At 704, the system obtains parameters indicative of a potential distribution of replicas. While there may be a benefit to concentrating replicas within the preferred zone, there may also be drawbacks, particularly relating to a decrease in availability. The distributed database system, or a related system, may determine the number of nodes that will maintain replicas of the table in each of the respective availability zones. This may be described as generating 706 a distribution of nodes and replicas across the availability zones. In at least one embodiment, the distribution is based, at least in part, on balancing availability parameters with performance parameters, so that a sufficient concentration of replicas is placed in the preferred zone to conform with the performance parameters, and sufficient replicas are located in other availability zones to conform with availability parameters. Additional parameters, such as those related to durability and consistency, may also be factored into the generation of the distribution.

The availability of a system may, in at least one embodiment, be quantified in terms such as a percentage of time at the table is expected to be available, or as a probability, per unit of time, that the table may become unavailable. Availability parameters may define tolerance to availability interruptions, which may be quantified (for example) as a minimum percentage of time the table is expected to be available, or as a maximum probability, per unit time, of that the table may be unavailable. Other parameters may also be used to indicate tolerance to availability interruptions, including but not necessarily limited to indications that performance is to be favored over availability.

At 708, the system deploys database nodes and places the replicas. As described herein, this may be done, in various embodiments, by workflows executed primarily by control plane components of the distributed database system. When complete, the replicas are maintained by a plurality of database nodes in the preferred availability zone and, if required to conform with availability parameters, on database nodes located in other availability zones.

FIG. 8 illustrates an example of a process 800 for maintaining a collection of data in a distributed database with an availability zone designated as preferred, according to at least one embodiment.

Although the example process 800 depicted in FIG. 8 is depicted as a sequence of steps, the depicted sequence should not be construed as limiting the scope of the present disclosure to only those embodiments conforming to the depicted order. For example, unless otherwise indicated or clear from context (e.g., when the output of one step is used as input into another), at least some of the depicted steps may be reordered or performed in parallel.

The operations depicted by FIG. 8 may be performed by a distributed database system, such as the distributed database system 100 depicted in FIG. 1. In an embodiment, the operations depicted by FIG. 8 are performed, except where otherwise noted, by control plane component of a distributed database, such as any of the control planes depicted in FIG. 1. In some instances, a as explained in more detail below, a control plane causes actions to be performed by a database node, such as any of the database nodes depicted in FIG. 1.
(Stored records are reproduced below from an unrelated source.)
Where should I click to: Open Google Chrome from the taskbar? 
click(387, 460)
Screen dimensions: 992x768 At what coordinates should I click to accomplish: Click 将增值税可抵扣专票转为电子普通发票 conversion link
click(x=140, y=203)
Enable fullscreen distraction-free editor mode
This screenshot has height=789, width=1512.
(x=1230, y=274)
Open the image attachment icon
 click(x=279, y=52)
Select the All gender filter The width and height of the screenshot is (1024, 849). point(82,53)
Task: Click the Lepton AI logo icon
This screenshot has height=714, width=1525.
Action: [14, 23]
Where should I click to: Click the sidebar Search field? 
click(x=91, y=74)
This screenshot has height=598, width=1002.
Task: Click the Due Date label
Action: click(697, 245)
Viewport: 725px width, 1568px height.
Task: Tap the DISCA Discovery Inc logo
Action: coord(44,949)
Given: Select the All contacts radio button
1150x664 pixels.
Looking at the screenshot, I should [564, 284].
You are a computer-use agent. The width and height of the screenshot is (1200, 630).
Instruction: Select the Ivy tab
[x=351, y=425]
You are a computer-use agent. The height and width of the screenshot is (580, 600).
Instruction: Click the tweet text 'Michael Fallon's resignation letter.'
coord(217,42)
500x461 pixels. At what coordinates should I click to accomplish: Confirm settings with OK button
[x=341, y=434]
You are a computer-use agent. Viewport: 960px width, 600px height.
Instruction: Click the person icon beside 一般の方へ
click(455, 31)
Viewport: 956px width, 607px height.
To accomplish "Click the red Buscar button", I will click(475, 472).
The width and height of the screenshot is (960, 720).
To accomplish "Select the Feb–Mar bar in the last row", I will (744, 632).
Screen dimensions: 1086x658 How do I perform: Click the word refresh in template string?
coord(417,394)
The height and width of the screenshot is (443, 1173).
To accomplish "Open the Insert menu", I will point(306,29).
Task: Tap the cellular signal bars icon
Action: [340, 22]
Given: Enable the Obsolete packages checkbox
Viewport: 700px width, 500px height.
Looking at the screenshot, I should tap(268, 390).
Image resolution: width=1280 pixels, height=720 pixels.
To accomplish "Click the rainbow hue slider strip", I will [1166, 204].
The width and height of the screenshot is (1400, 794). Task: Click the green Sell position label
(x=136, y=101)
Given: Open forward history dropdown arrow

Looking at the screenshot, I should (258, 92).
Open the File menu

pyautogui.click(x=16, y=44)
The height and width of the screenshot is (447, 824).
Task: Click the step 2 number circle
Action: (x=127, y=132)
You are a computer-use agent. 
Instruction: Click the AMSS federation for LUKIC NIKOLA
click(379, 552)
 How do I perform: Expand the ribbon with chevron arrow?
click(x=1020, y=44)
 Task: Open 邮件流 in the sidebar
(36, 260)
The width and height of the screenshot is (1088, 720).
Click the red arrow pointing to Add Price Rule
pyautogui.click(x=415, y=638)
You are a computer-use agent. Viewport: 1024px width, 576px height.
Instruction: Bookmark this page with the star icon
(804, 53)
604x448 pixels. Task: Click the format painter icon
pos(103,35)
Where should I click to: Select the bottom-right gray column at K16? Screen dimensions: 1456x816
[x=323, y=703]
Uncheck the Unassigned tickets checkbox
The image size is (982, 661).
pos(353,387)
At 802, the distributed database system obtains a request to store a table, or other collection of data, in a distributed database system that comprises a plurality of database nodes located in a plurality of availability zones.

At 804, the distributed database system obtains a designation of an availability zone as a preferred availability zone. This may be done, for example, using any of the techniques described herein, including but not limited to selection by a user, network traffic analysis, and so forth.

At 806, the distributed database system identifies database nodes within the preferred availability zone, to store on those nodes a plurality of replicas of the table. At least a quorum quantity of nodes are used, to store a quorum quantity of replicas.

At 808 the distributed database system causes the identified database nodes to store a replica of the table, so that one replica is stored and subsequently maintained by each database node.

In some cases and embodiments, additional replicas may be stored outside of the preferred availability zone. This may be done, for example, to conform with availability parameters. Accordingly, replicas may be placed inside and outside of the preferred availability zone (or preferred zones, if more than one is used) according to some intended distribution of replicas inside and outside of the preferred zone(s).

In at least one embodiment, a component of a distributed database management system includes at least one processor and at least one memory that stores computer-executable instructions that, in response to being executed by the at least one processor, cause the system to at least obtain a request to store a database table in a distributed database comprising a plurality of database nodes located in a plurality of availability zones; obtain information indicative of a designation of a first availability zone, of the plurality of availability zones, as a preferred availability zone; identify a subset of the plurality of database nodes within the first availability zone to store a plurality of replicas of the table, wherein the subset is selected to comprise at least a quorum quantity of database nodes; and cause the subset of the plurality of database nodes to store replicas of the table.

In at least one embodiment, the system also includes a request router that forwards requests to update the table to a database node in the subset of the plurality of database nodes in the first availability zone.

In at least one embodiment, the replica is stored on an additional database node in the first availability zone, instead of in another availability zone, when an availability parameter indicates tolerance for a decreased level of availability.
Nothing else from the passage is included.